Relacionamentos se findam pelos mais variados motivos, os meus não eram diferentes. Mas era a primeira vez que alguém batia na minha porta as dez da noite para deixar subentendido que era mais feliz quando solteiro. Onde eu teria errado? Confiança era a base do nosso namoro, nunca foi um problema ele viver cercado de amizades femininas e por mais que estivéssemos juntos, eu prezava e muito pela individualidade de cada um. Sabe... O que mais faltava?
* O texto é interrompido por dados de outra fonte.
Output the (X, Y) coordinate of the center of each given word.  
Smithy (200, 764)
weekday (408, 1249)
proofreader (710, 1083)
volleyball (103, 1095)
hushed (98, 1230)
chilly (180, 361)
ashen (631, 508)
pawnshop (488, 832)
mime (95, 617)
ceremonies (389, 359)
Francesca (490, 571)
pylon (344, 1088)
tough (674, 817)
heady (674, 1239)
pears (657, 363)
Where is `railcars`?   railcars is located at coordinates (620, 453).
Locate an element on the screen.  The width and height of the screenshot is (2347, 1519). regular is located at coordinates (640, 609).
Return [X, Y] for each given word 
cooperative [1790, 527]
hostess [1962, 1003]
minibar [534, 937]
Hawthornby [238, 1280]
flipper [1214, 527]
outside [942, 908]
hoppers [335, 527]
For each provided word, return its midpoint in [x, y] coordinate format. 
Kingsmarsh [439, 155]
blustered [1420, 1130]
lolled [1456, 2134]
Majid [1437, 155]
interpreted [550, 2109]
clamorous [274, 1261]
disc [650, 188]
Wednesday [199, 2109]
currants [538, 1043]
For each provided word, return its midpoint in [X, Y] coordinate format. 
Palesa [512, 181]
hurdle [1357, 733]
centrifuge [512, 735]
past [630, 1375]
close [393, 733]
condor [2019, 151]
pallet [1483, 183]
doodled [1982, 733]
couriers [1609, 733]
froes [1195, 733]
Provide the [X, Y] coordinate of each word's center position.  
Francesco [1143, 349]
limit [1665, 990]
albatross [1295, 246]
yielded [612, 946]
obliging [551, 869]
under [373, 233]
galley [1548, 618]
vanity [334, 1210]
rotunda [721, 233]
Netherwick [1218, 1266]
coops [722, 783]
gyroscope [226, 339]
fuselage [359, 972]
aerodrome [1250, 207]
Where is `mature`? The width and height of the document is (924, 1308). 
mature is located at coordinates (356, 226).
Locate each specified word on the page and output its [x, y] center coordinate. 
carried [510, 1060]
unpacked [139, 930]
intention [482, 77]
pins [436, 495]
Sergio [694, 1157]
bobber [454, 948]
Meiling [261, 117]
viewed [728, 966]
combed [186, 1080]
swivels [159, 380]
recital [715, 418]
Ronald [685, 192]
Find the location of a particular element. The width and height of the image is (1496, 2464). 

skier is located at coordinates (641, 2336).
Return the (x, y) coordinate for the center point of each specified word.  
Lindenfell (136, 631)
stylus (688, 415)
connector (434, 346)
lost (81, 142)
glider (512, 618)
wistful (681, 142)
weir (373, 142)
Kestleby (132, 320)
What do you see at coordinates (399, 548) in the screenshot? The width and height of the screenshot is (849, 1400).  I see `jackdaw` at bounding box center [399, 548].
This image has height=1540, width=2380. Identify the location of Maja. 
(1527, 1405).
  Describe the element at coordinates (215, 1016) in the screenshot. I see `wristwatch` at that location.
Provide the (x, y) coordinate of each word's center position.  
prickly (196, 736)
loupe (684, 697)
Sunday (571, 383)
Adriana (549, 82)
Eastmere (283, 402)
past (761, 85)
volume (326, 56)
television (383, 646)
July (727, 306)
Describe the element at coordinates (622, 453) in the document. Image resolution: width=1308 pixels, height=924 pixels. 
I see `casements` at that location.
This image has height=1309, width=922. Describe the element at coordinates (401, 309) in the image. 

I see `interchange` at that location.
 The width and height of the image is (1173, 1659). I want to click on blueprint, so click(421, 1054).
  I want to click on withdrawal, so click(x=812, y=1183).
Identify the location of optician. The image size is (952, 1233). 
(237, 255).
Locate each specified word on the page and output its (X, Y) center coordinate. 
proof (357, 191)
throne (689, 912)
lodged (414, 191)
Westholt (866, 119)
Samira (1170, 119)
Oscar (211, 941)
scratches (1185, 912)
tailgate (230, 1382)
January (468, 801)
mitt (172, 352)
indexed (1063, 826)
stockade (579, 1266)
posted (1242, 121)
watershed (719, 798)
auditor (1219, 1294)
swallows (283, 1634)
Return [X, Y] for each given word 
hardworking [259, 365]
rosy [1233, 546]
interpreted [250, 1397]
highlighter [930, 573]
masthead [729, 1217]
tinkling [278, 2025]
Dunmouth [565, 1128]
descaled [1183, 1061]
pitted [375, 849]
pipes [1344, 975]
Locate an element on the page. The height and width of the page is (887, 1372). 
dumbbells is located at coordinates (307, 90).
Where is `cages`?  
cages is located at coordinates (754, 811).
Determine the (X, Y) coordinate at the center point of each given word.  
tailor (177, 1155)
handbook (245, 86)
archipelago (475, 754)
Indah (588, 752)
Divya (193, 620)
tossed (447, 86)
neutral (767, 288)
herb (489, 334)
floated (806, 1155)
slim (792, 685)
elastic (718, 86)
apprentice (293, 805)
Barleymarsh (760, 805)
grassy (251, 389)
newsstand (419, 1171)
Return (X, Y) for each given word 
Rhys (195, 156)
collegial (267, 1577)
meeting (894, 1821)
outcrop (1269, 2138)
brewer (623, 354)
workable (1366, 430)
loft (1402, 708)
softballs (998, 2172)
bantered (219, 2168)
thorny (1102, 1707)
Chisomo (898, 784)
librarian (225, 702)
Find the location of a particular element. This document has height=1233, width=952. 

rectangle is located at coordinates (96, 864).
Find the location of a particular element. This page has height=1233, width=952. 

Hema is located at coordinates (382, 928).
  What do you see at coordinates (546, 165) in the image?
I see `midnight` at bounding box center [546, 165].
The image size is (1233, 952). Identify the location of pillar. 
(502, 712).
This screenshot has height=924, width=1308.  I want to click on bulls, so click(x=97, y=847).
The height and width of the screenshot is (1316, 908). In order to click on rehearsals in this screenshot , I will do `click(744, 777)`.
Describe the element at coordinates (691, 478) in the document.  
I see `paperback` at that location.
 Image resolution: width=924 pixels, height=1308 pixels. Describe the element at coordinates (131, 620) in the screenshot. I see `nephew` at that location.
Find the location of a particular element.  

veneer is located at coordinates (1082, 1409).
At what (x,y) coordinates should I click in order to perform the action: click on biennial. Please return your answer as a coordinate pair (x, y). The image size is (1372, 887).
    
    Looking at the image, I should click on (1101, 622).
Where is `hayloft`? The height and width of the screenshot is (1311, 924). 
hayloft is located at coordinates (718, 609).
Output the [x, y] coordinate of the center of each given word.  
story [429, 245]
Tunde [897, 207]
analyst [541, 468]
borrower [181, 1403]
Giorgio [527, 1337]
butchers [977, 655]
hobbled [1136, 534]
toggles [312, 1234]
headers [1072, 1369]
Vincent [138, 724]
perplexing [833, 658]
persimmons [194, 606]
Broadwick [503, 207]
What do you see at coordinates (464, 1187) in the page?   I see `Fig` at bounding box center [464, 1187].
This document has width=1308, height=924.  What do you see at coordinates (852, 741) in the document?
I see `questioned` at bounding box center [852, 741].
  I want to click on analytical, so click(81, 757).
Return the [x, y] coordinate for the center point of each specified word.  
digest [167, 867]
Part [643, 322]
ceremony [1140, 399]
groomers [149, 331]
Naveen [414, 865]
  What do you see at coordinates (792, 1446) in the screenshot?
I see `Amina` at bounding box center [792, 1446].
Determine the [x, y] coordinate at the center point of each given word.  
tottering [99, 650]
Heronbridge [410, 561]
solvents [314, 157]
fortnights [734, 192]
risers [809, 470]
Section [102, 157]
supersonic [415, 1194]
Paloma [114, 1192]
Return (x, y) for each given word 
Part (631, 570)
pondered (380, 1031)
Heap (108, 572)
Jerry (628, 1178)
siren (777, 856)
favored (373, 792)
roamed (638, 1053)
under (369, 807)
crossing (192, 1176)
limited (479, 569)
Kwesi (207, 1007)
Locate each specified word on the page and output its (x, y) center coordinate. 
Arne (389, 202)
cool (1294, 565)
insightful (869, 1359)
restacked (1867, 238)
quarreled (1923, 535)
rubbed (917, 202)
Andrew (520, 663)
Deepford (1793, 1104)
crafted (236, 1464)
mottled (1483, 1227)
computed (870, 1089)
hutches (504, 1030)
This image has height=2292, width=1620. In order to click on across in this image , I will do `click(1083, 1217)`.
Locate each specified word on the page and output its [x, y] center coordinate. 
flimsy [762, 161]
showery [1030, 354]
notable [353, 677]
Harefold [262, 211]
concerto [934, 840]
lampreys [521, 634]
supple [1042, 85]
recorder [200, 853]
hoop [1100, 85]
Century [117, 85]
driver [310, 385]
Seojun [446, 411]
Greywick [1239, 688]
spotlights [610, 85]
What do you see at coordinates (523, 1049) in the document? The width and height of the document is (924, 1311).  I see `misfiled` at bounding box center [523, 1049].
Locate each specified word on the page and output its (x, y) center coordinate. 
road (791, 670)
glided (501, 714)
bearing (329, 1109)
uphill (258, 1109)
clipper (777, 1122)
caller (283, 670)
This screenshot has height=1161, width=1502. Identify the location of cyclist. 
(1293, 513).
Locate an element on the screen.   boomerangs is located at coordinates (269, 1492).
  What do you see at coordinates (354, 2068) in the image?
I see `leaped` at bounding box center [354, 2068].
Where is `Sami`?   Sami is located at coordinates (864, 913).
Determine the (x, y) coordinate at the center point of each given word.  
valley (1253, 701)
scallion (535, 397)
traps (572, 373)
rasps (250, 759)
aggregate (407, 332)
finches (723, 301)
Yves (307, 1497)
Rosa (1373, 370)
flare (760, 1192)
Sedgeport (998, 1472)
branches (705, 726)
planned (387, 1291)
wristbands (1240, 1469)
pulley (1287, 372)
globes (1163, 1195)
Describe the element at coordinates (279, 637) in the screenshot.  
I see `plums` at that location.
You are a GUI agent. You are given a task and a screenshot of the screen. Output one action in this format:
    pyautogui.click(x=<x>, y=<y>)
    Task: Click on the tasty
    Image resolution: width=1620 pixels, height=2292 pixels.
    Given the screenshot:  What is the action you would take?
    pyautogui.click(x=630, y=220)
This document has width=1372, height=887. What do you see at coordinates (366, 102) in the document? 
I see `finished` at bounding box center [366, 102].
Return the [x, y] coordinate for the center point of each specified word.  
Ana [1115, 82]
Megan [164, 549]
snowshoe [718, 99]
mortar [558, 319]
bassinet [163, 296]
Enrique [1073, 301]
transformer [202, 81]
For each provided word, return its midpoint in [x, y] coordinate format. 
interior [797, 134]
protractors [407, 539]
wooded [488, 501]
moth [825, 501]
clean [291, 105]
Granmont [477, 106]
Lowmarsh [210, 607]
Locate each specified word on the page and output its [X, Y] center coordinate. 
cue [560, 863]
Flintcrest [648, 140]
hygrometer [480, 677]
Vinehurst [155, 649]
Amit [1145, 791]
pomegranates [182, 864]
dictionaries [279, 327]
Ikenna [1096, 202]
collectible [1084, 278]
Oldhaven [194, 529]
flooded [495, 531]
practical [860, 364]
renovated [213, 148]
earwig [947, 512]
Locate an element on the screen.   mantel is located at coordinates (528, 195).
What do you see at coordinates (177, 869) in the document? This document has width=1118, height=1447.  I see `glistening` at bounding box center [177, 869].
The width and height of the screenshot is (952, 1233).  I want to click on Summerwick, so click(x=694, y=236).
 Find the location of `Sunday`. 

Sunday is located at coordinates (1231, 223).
Talvez o que mais me confortasse agora era pensar que muito provavelmente em um ou dois dias ele me procuraria para falarmos sobre o bebê; não que aquilo fosse me fazer repensar a minha decisão, mas o interesse dele em participar da gravidez e futuramente da vida da criança já diria e muito sobre o tipo de homem que ele era.

Como em um impulso involuntário repousei minhas mãos sobre meu ventre, ainda estava me acostumando com a minha nova condição, mas inconscientemente pedia desculpas ao meu filho por fazê-lo passar por tudo aquilo, não era justo.

(...)

Miguel POV

Eu ainda permanecia exatamente na mesma posição que ela havia me deixado, de frente para o apartamento e atônito o suficiente para que não conseguisse sequer me mover dali. Aquela última frase ainda ecoava em meu inconsciente e em uma tentativa quase frustrada de interligar todos os pontos eu ainda tentava entender como aquilo era possível; quer dizer, ela se prevenia e sempre deixou isso muito claro para mim. Não fazia sentido. Tentei manter a calma mesmo diante daquele caos e aos poucos buscar alguma explicação lógica para o que tinha acabado de ouvir.